Career highlights and awards
- Special assignments World Series (2018, 2024); League Championship Series (2017, 2019, 2025); Division Series (2011, 2012, 2015, 2016, 2018, 2021, 2022, 2024); Wild Card Games/Series (2019); All-Star Games (2013); World Baseball Classic (2006, 2026);

= Chad Fairchild =

American baseball umpire (born 1970)

Chadwick Jarrett Fairchild (born December 30, 1970) is an American umpire in Major League Baseball. He wore number 75 until the 2014 season, when he changed to number 4 (formerly worn by Tim Tschida).

==Career==
Fairchild has worked in both major leagues since umpiring his first game on September 30, 2004. He has umpired professionally since 1997, having worked in the Gulf Coast League, New York–Penn League, South Atlantic League, Florida State League, Southern League and International League before reaching the majors. He also officiated in the 2006 World Baseball Classic.

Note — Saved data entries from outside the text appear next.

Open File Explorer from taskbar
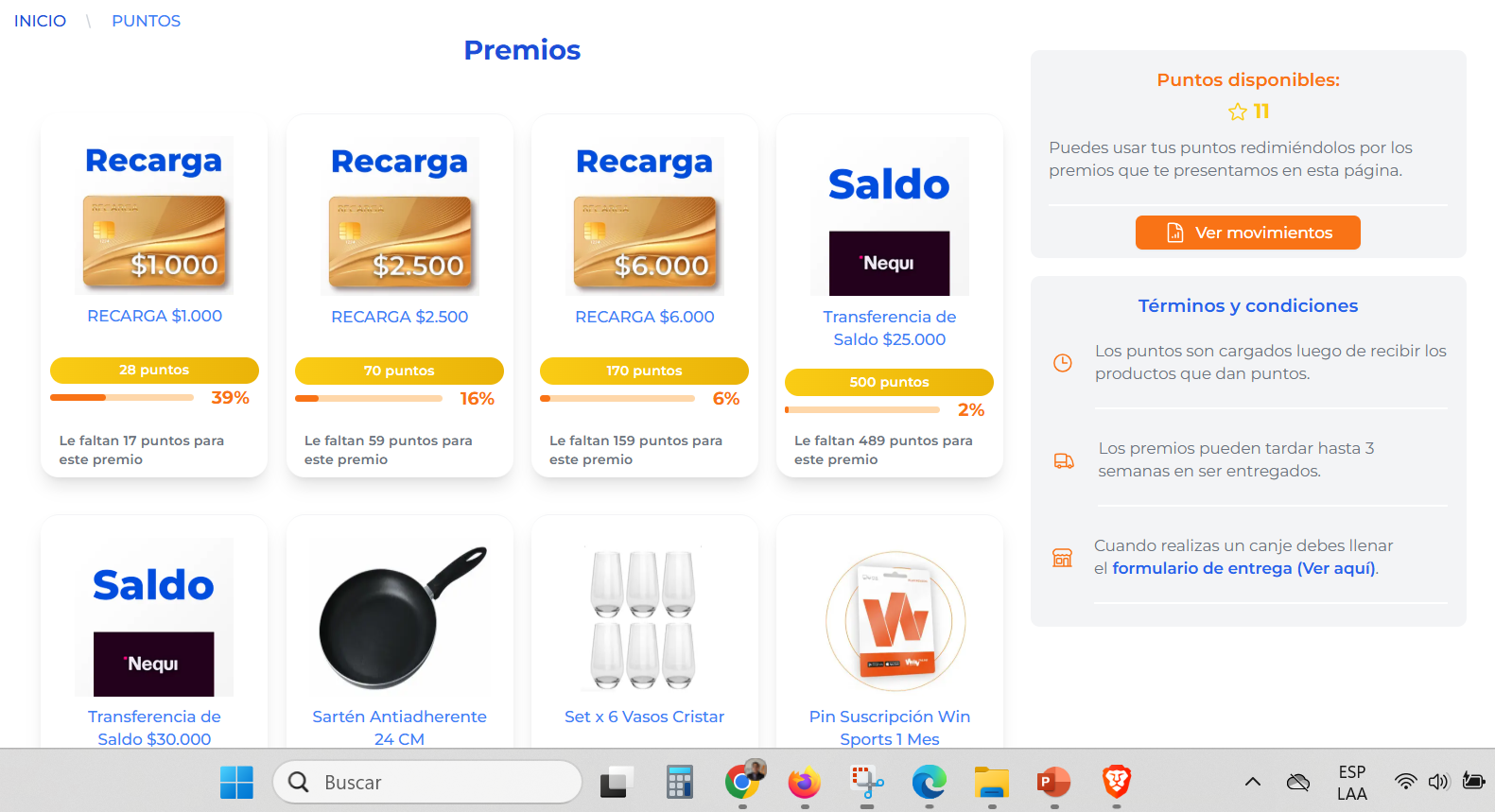The width and height of the screenshot is (1495, 812). tap(992, 782)
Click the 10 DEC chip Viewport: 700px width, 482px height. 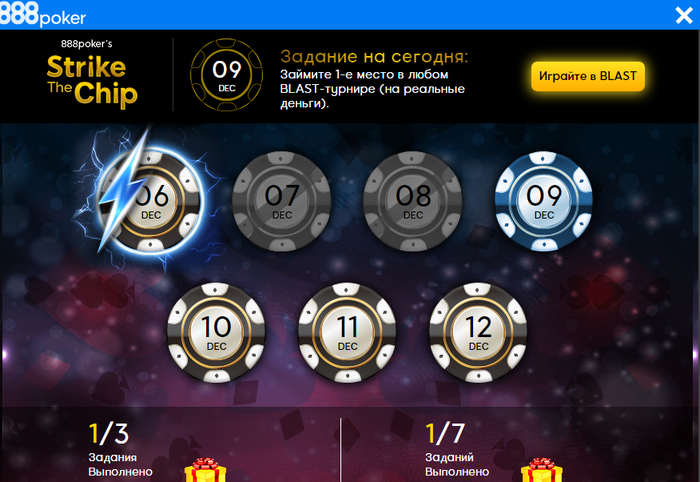pos(217,332)
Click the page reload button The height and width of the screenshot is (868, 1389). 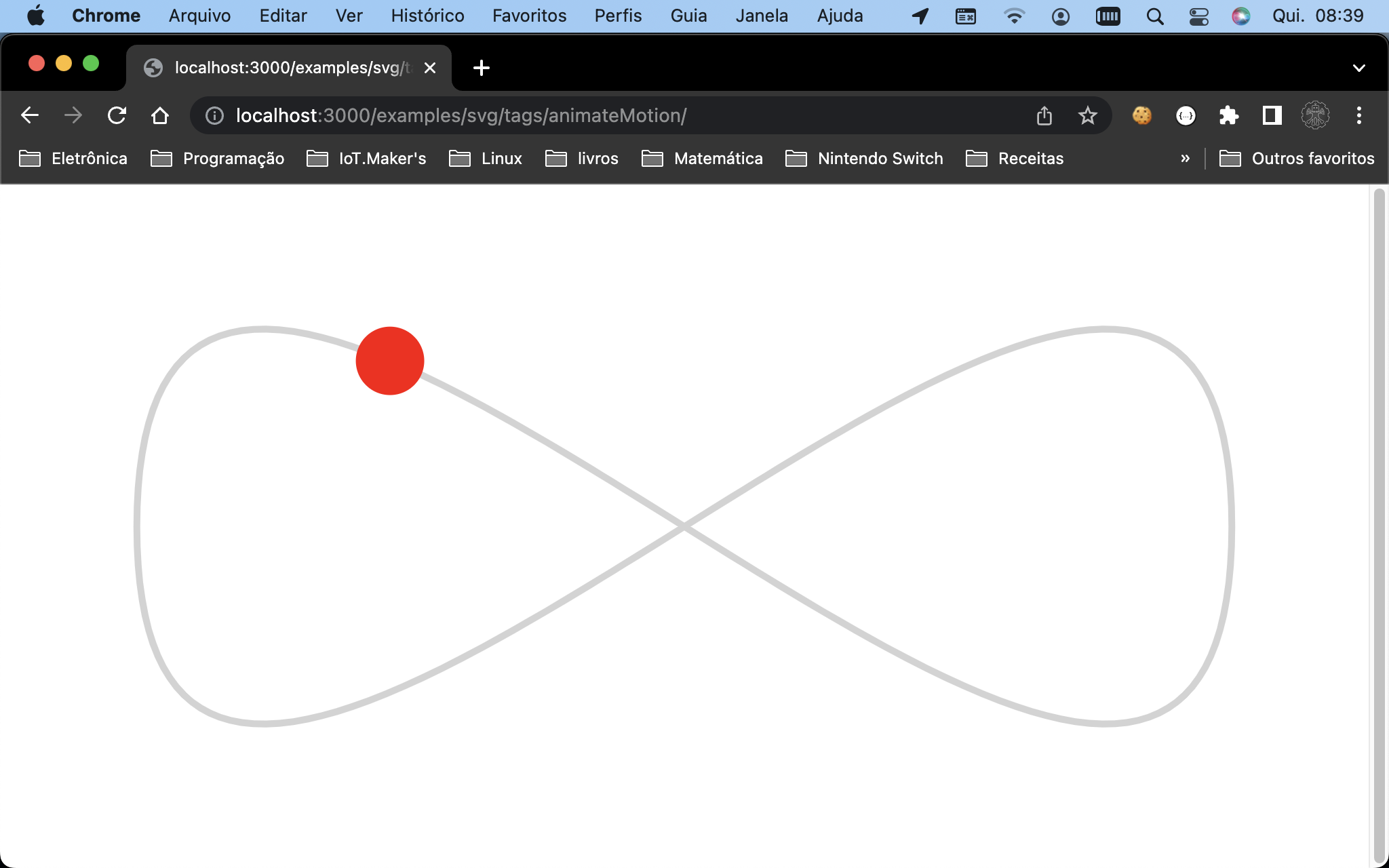pos(118,115)
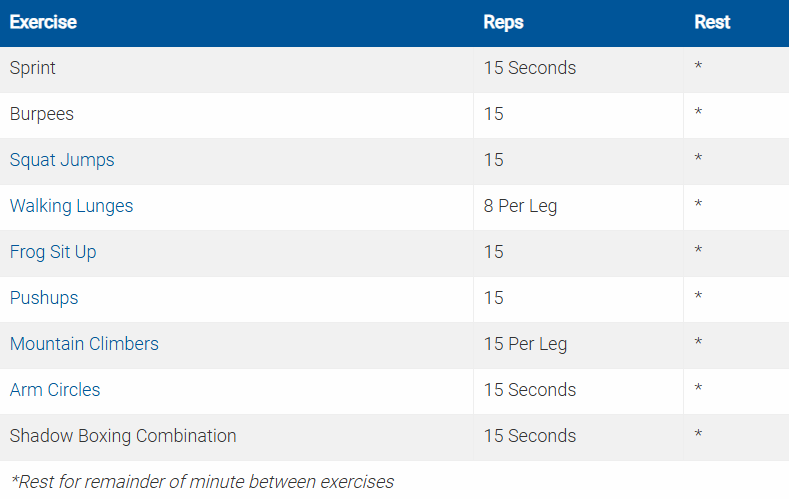Click the Burpees exercise cell
The width and height of the screenshot is (789, 499).
[x=42, y=114]
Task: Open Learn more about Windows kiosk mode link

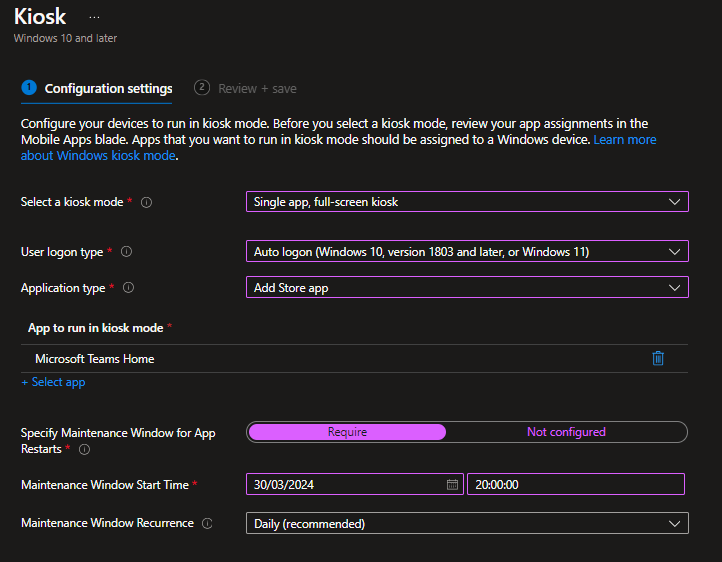Action: (624, 140)
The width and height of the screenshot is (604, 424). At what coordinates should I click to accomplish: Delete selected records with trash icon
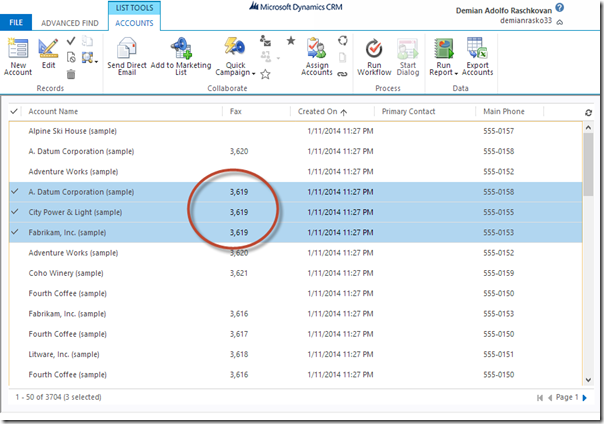coord(70,74)
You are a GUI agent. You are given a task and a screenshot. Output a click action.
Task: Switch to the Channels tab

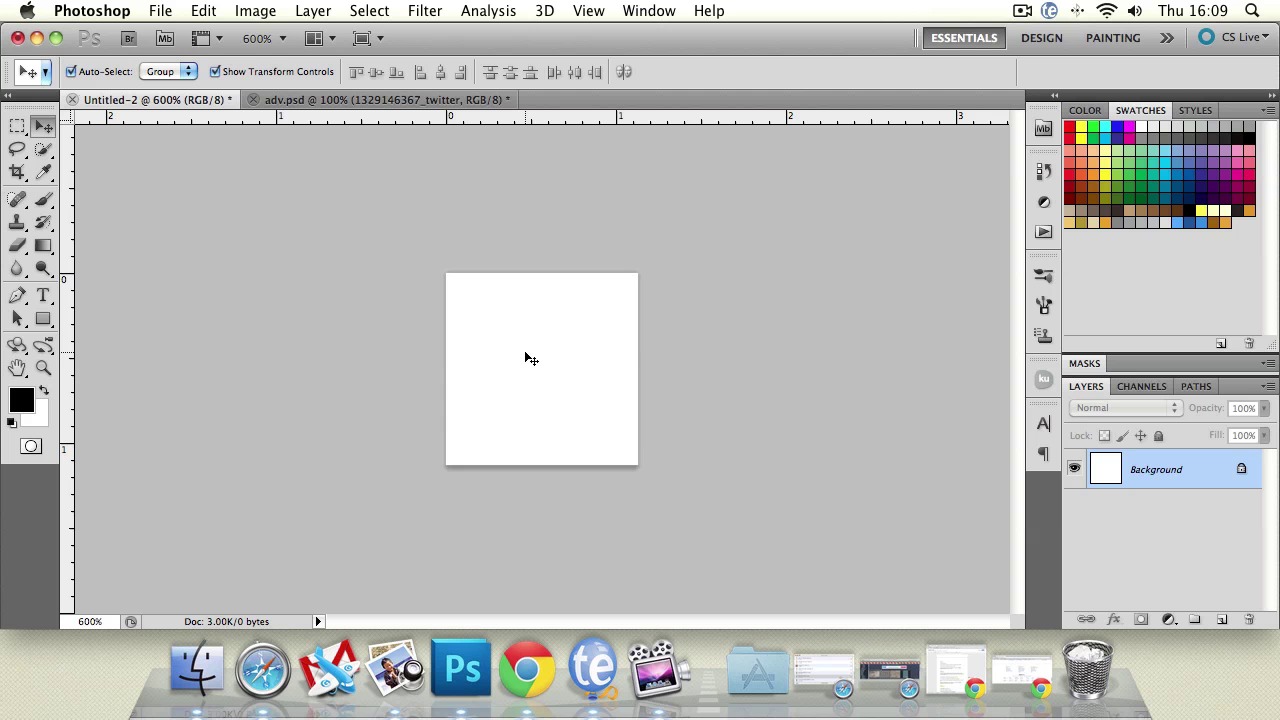point(1141,386)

Fairchild has worked in one All-Star Game (2013), eight Division Series (2011, 2012, 2015, 2016, 2018, 2021, 2022, 2024), two Championship Series (2017, 2019), and two World Series (2018, 2024)

Fairchild was listed by The Hardball Times as having one of the smallest strike zones in the 2011 season.

==Personal life==
Fairchild is a native of Wakeman, Ohio. Fairchild lives in Florida, and has one son.